Contagious Optimism compiles uplifting, personal stories of positive forward thinking, written by professionals in fields like business, medicine, and more. The first volume was released this past summer and the second volume is currently underway. David Mezzapelle ’90 will donate a portion of sales to Fairfield and other charities.
Mezzapelle had always prized optimism and loved listening to other people’s stories about overcoming struggles and finding success.
Mezzapelle said, “When I look back, I notice that all those stories have three common elements: They start with adversity or some type of obstacle; there is perseverance along the way; and they all end with wisdom that was gained and ultimately shared with others.
“As I have gotten older, I have always wished that I had captured those stories,” Mezzapelle said. “I frequently say to myself, ‘What I wouldn’t give to hear those stories again today.’”
Over the past 23 years, Mezzapelle believes he had used many of the lessons learned from the School of Business. “The School of Business taught us that real-life experience is just as important as what we studied in books,” he said. “This was reflected in class projects brought to our marketing and finance classes from local companies.”

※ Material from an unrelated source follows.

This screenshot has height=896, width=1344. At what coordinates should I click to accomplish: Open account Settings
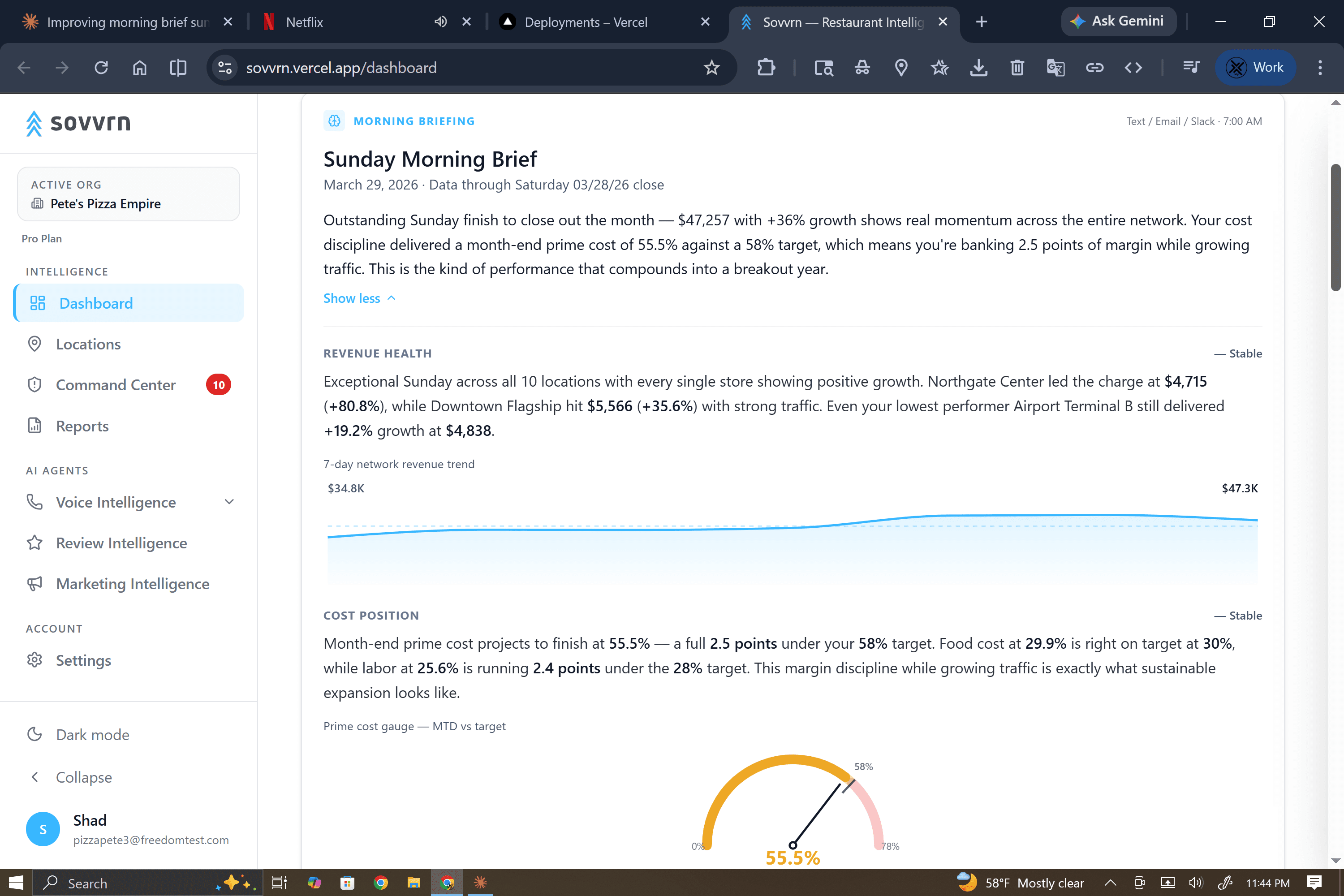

“I am an eternally grateful alumnus and a proponent of this fine university,” he said.
After graduating from Fairfield University, Mezzapelle worked in business and marketing; he founded a data center infrastructure technology company called Goliath, which he sold in 2007. He also developed employment tools for schools, students, and alumni.
His mentors and friends encouraged him to start Contagious Optimism. His academic advisor, Dr. Andrew Demostes, was one of his main influences. Whenever Mezzapelle visited campus, Demostes would remind him to write. Mezzapelle was also urged by Vincent DeCenzo, a former Fairfield alumni gift officer, and Geri Derbyshire, DeCenzo’s successor.
In 2010, Mezzapelle finally decided to make Contagious Optimism not only about himself but also about other people worldwide.
Now, Mezzapelle tours the country, visiting bookstores, retirement homes, and other group settings, talking to people from all parts of life. He believes everyone has stories to tell, all of which help “people look past the tough times they may be experiencing and instead see that there is always something positive ahead of them.”